Carles Marco Viñas (born September 23, 1974) is a Spanish retired basketball player, who played as point guard, and the current head coach for Básquet Coruña the Primera FEB.

==Professional career==
Marco spent all his career in the two top divisions of the Spanish basketball, making his debut at Liga ACB in 1998 with Fórum Valladolid. He was selected to play the Liga ACB All Star Game in the 2000–01 and the 2002–03 seasons. He retired in 2009, after playing the second half of the 2008–09 LEB Oro season with Ford Burgos.

==National team career==
In August and September 2002, Marco was a member of the Spain national team that finished 5th at the FIBA World Championship in Indianapolis, U.S. Over eight tournament games, he averaged 4.9 points, 0.9 rebounds, and 1.9 assists per game. In September 2003, Marco was a member of the Spanish roster that won a silver medal at the FIBA European Championship in Sweden. Over six tournament games, he averaged 6.7 points, 1.5 rebounds, and 2.5 assists per game. In total, Marco played 34 matches for the national team.

==Coaching career==
Marco started his career as coach in 2011, as the assistant coach of Bàsquet Manresa of Liga ACB. Four seasons later, he signed with Unión Financiera Baloncesto Oviedo of the LEB Oro for his first experience as head coach. In May 2018, Oviedo and Carles Marco parted ways after three seasons qualifying for the promotion playoffs.

On 20 November 2022, Marco was appointed as an assistant coach for Crvena zvezda under Duško Ivanović.

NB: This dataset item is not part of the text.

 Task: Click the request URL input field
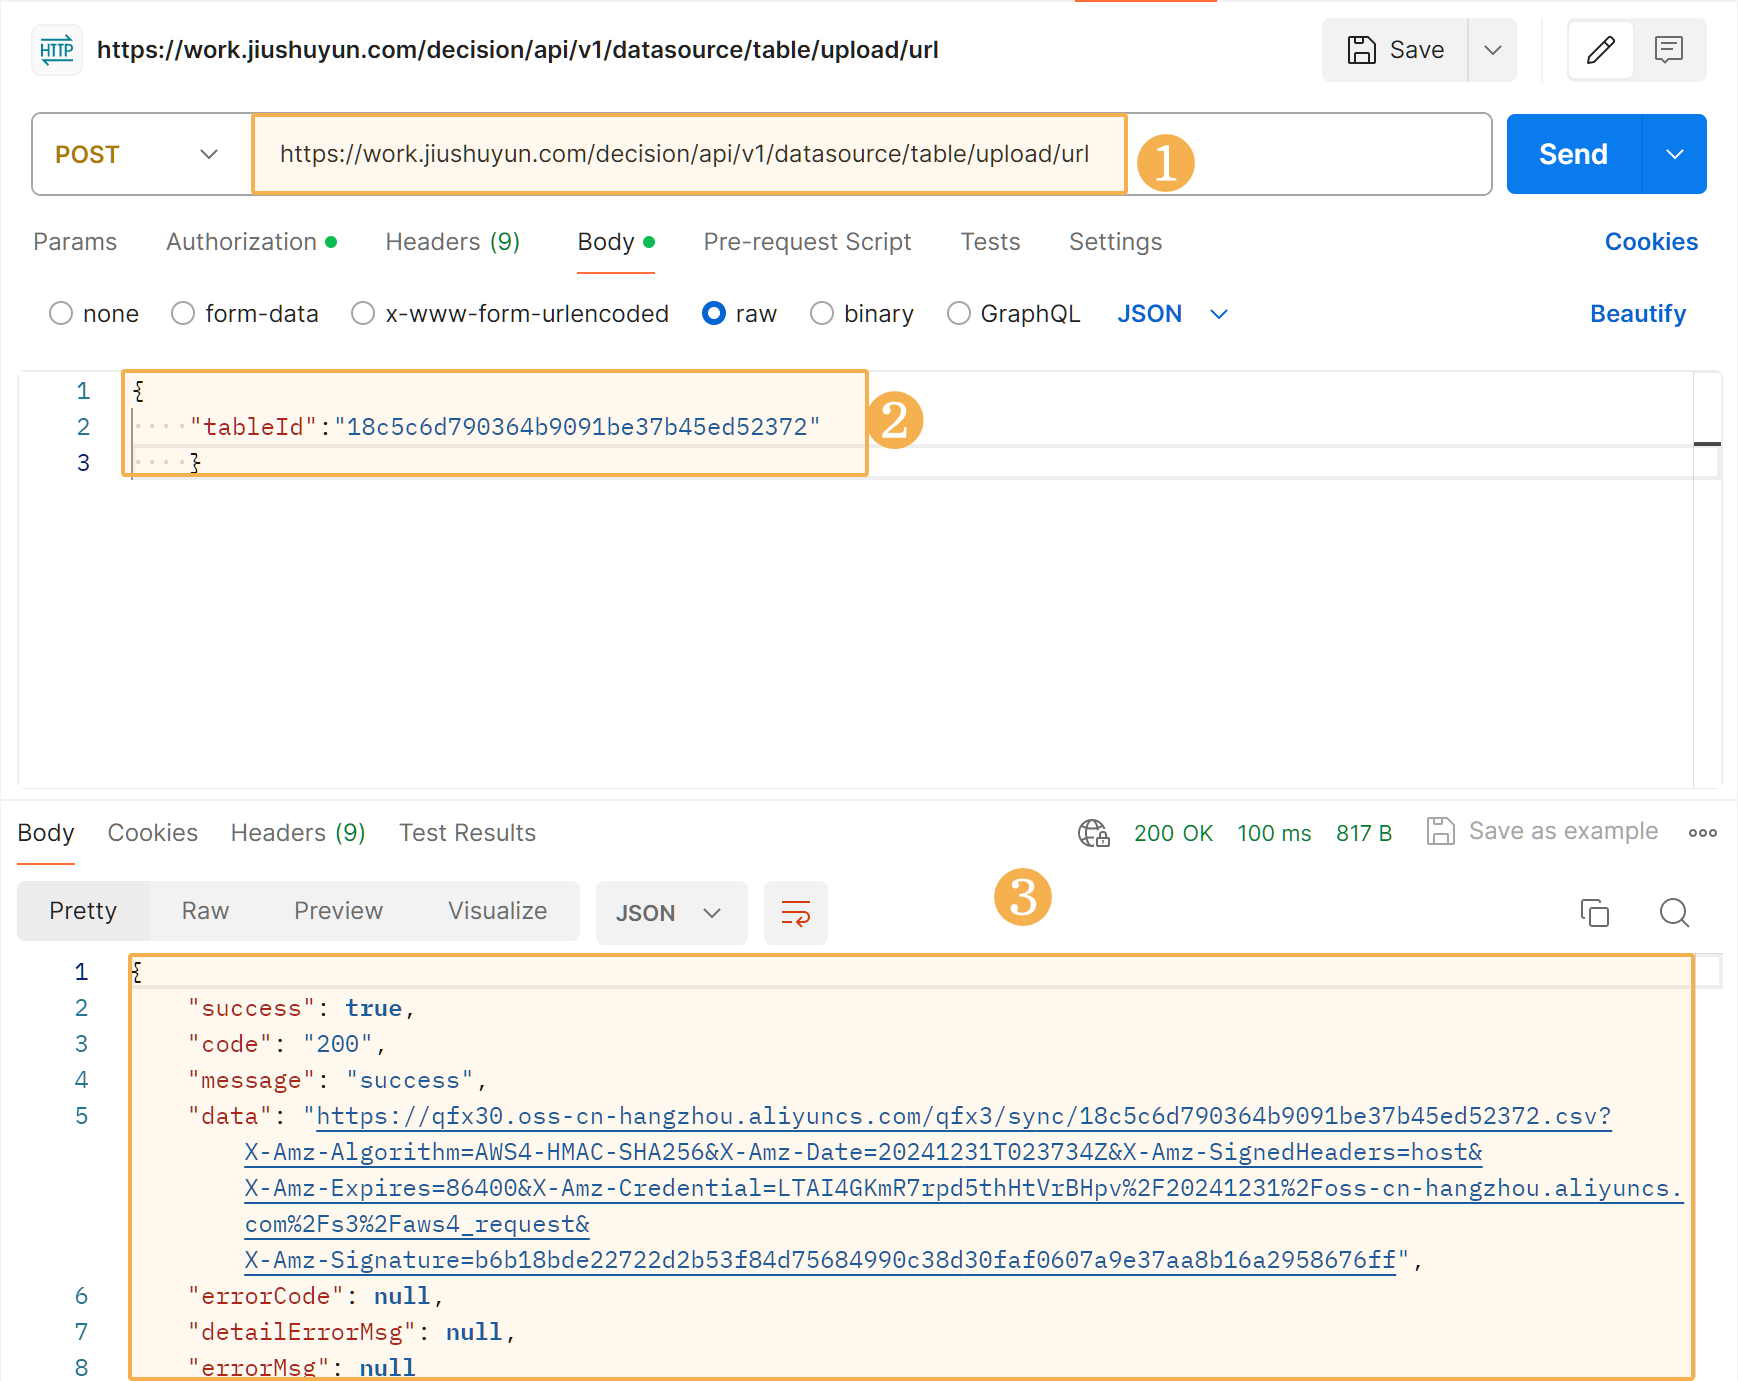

On June 23, 2025, he was appointed head coach for Básquet Coruña of the Primera FEB, the second tier of Spanish Basketball.

=== National teams ===
In July 2016, Marco was an assistant coach for the Spain national under-20 team that won a gold medal at the European Championship in Helsinki, Finland.

== Career achievements ==
As head coach:
- Copa Princesa de Asturias winner: 1 (with Oviedo: 2017)

==Personal life==
His father, Lluís Marco, is a Spanish actor.